What it does is to deprive us of opportunities to attract investments that could bring in capital, jobs and improved technology. Foreign media firms like BBC, CNN, Al Jazeera, CNBC and the like could possibly set up a base hub here to draw on certain strengths we have to offer, including in the generation of content with our relative superiority in language and artistic skills. After all, all mass media broadcasting locally, whether Filipino or foreign-owned, are subject to the same inherent power of the government to regulate content and business practices for the common good.
… For a country whose people have made us a “borderless nation” spread all across foreign lands, our seemingly inordinate fear of foreigners sounds rather misplaced.
hmm. CNNph has been downsizing and, we hear, won’t be around much longer. and time was when our superiority in english speaking and writing was not “relative” but absolute. times have changed, indeed, under globalization, but not for the better as far as this always-developing-never-developed third world country of ours is concerned.
here’s a nugget from the comment thread compliments of !OjO!@hastalavictoriasiempre_ole
A timely piece indeed, Ciel.
Since you bring up the fear of foreigners, our Japanese friends at JICA often point out that Japan would have ended up like the Philippines had they allowed foreign missionaries, Dominicans and Jesuits alike to infiltrate and destroy their country from Nagasaki inwards. Today, there’s no debate that religion was used as the weapon of choice by our Spanish colonial masters in indoctrinating, conquering and subjugating us. The Japanese were right to persecute the European missionaries who were supplying weapons to various feuding daimyos in order to create internecine wars within Japan, ultimately hoping to pave the way for Europeans to pick Japan apart. Lorenzo Ruiz was just some fictional character unwittingly brought to Japan by the pale devils. Japan was the first country in Asia to industrialize because they had the entire Tokugawa period for nation-building, achieving the westphalian notion of nation-state ahead of everybody else. Had Japan fallen prey to Europeans earlier on, there’s reason to believe that Japan would have been infused with iberian indolence.
Fast forward to the mid-1990s. My son brought two Korean teenage kids home one day, after his teacher requested help with their month-long English immersion program. While waiting for pizza, I offered to play some American movies, expecting they’d choose Independence Day or ID4 in laser disc over the other movies in VHS. To my surprise, both kids with limited English, blurted “American propaganda” almost in unison. As it turned out, Korean students as early as grade school are already taught about the subliminal propaganda employed in Hollywood movies. This is the reason why Korea for a long time had very strict regulations about the entry of foreign cultural products. While they do allow Hollywood movies, Koreans are taught to discern between fact and fiction. And since Korea has distilled the secrets of Hollywood entertainment from propaganda, they were able to use the same secret formula in coming up with their own cultural exports now known as K-wave. One is easily reminded of how easily K-drama easily displaced those latin american telenovelas early in the previous decade. Without a strong core and a strong indigenous Korean culture, coupled with discerning eyes, Korea could have been swamped and inundated by the shortlived J-Pop in those days.

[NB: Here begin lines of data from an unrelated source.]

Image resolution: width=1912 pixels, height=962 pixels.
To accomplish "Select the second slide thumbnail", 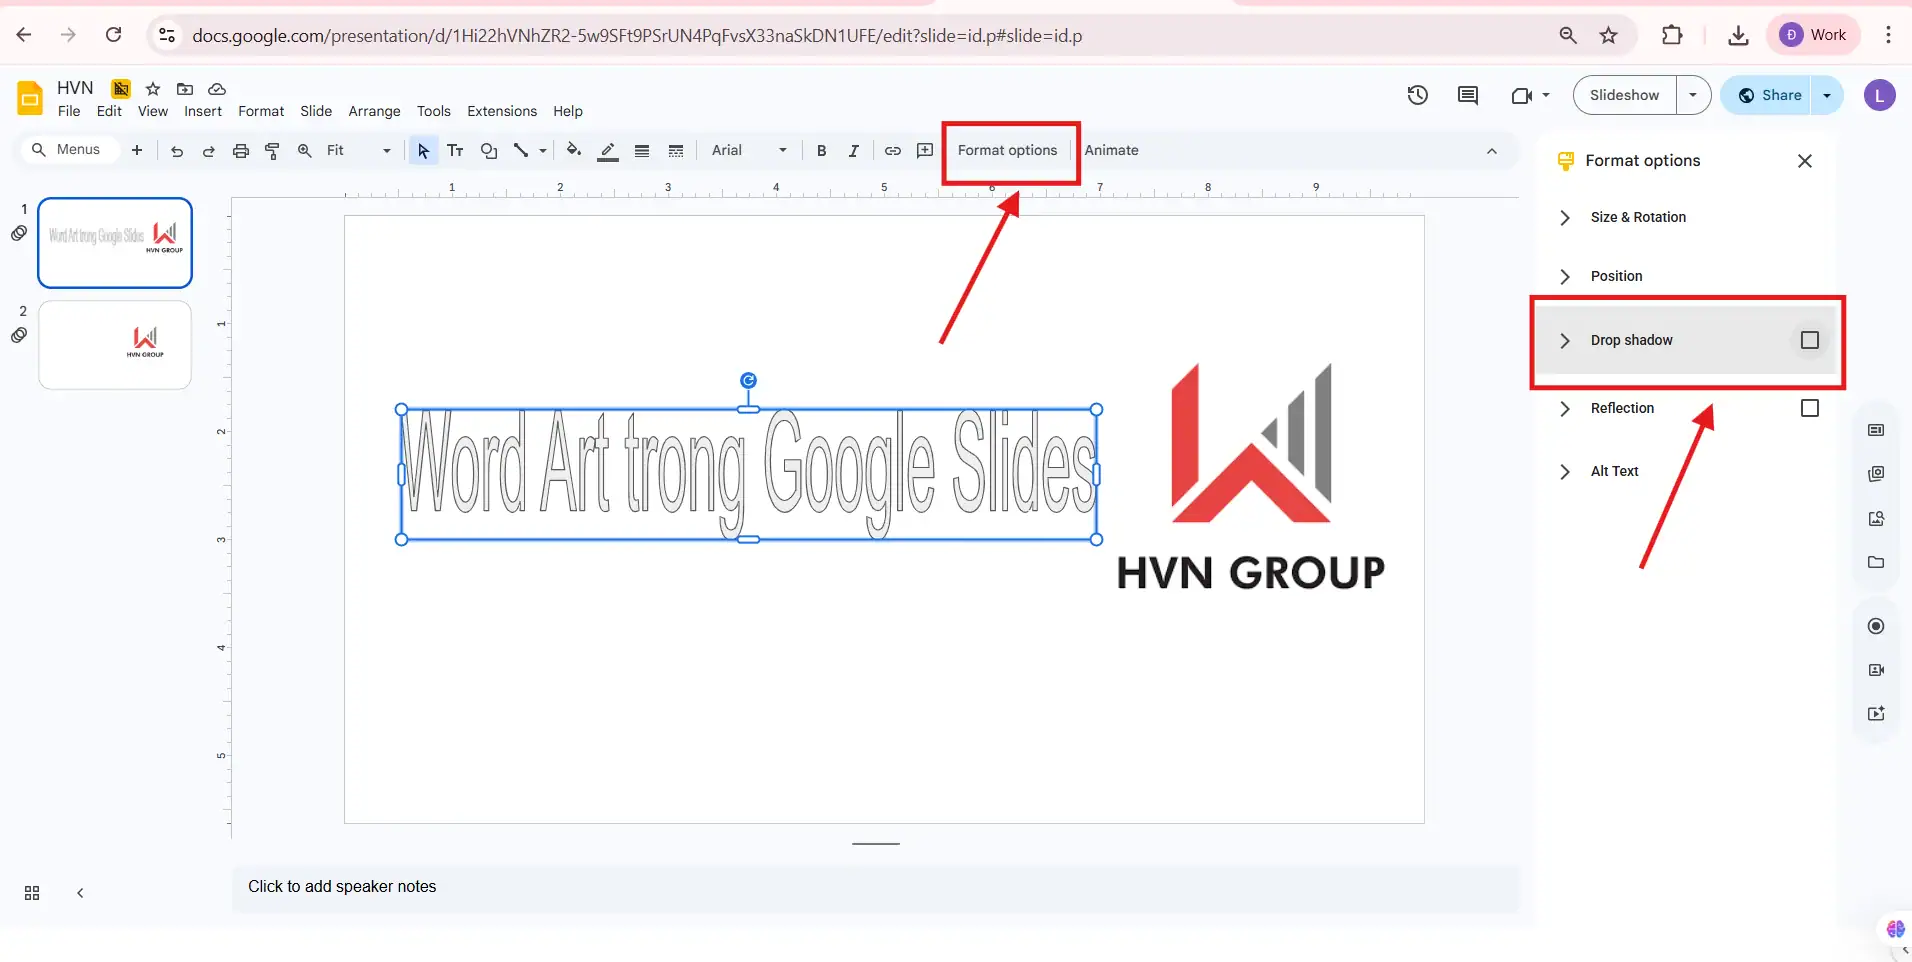I will [115, 345].
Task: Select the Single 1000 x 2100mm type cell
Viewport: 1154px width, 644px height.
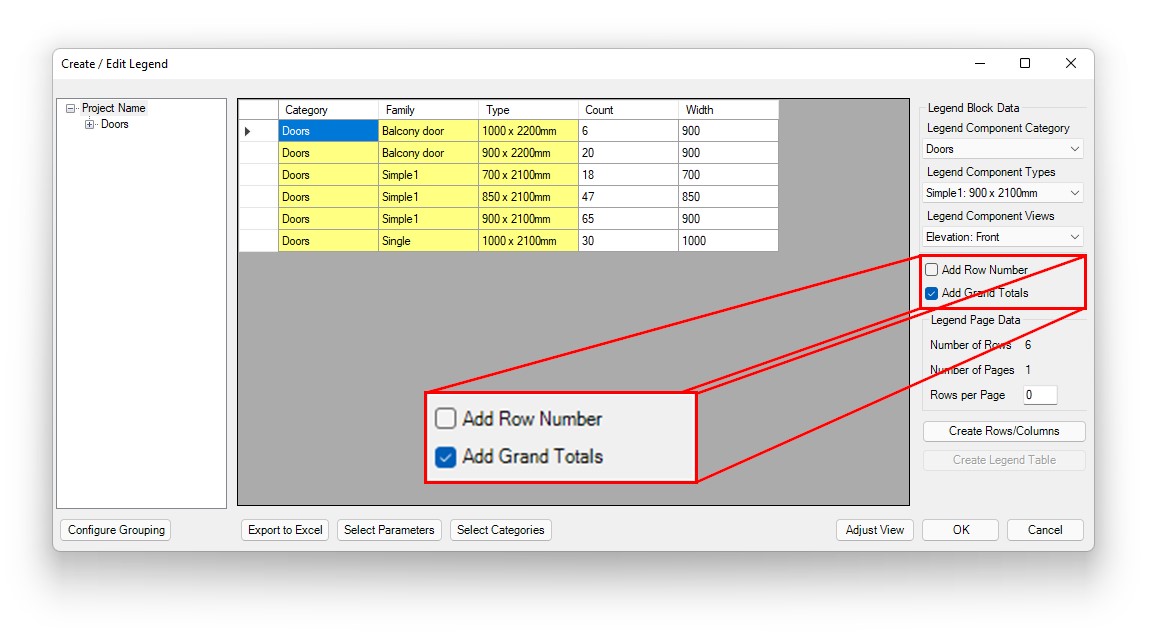Action: [528, 241]
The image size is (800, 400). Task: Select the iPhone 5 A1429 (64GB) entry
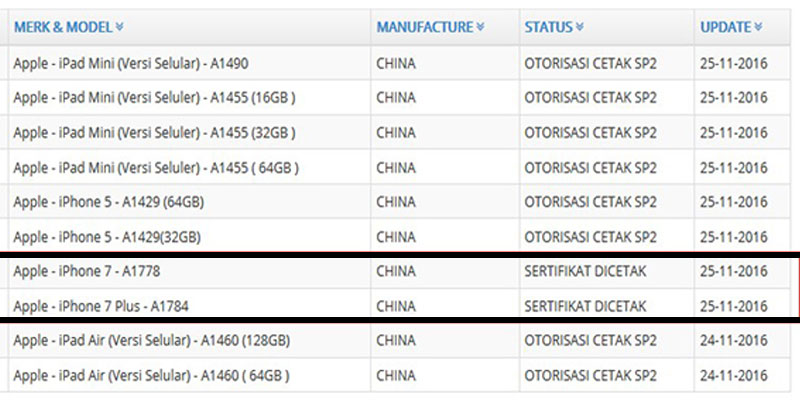(x=109, y=202)
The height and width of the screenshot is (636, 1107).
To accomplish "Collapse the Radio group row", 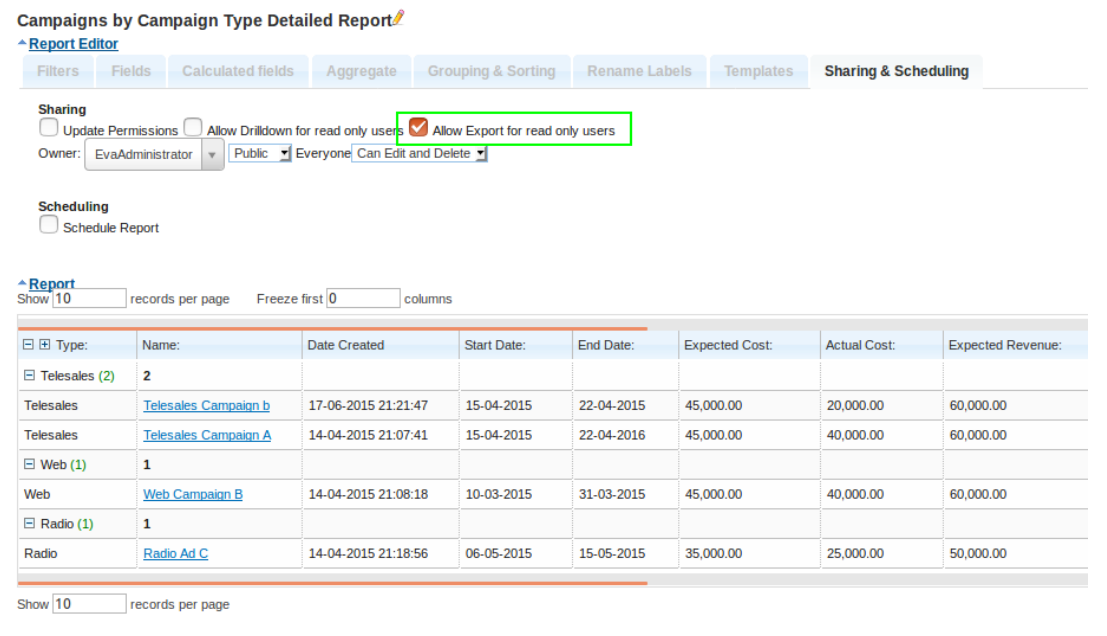I will pyautogui.click(x=29, y=524).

Globalization has brought many benefits, but there’s still no place like home. A weak home country like ours will put us at the losing end of globalization. A weak home country like ours can be easily deluged and overwhelmed by malware and malicious foreign média like Rappler. In terms of nation-building, we are still far behind Vietnam.
so. press freedom for what nga ba? for nation-building dapat, yes? instead, press freedom hereabouts is deployed in the service of vested / capitalist interests (the rich) that rarely, if ever, coincide with the interests of the impoverished masses (the poor). despite a “free press” since EDSA, the masses continue to be woefully uninformed on important social, political, and economic issues and, therefore, ill-equipped to demand wiser policies and better services of the leaders they elect.
so. when sal panelo admits that most filipinos don’t understand what the constitution is all about, much less the proposed alternatives, who is to blame for the ignorance? when most pinoys don’t understand why the president is pushing for BBL or why the lower house ignores him, whose fault is it? when we don’t understand what senator legarda means when she says that the country has so much money and why none of it trickles down to the larger population and why the masses live such miserable lives, why do we blame only “the educational system” but not mass media for the mass ignorance?
i could go on and on, but let me end with this: when most pinoys have no idea that in cases of dengue, papaya leaf juice is effective in keeping blood platelet count up (thereby preventing damage to walls of blood vessels, therefore no hemorrhaging) or that it has long been used to stop dengue in its tracks in sri lanka, malaysia, indonesia where they also have locally produced mosquito sprays made of papaya leaf extract as well as capsules and tinctures, what does it say about our DOH and medical professionals — that they all, or their relatives, are in the pay of multinational pharmaceutical giants like sanofi of dengvaxia fame? obviously there is no money in papaya leaf extract, too many papaya trees everywhere. but what does it say of our mainstream media — print and broadcast and online — when none of them have the time or inclination to do some research (google it, guys!) and call out the DOH, sabay share such precious info with the public. perhaps they, too, or their relatives, are in the pay of giant pharmaceuticals? or maybe they’re just plain fanatical about branded western medicine?
so. really. when rappler’s ressa says she sought foreign funding “to keep the group free of potential vested interests” she means, i suppose, local oligarchs and political bigshots, pero okay lang ang vested interests ng global oligarchs and multinational bigshots? i wonder if the same attitude obtains in other media outfits like gma 7, abs-cbn, vera files, pcij, and cmfr that are, like rappler i hear, mostly foreign-funded.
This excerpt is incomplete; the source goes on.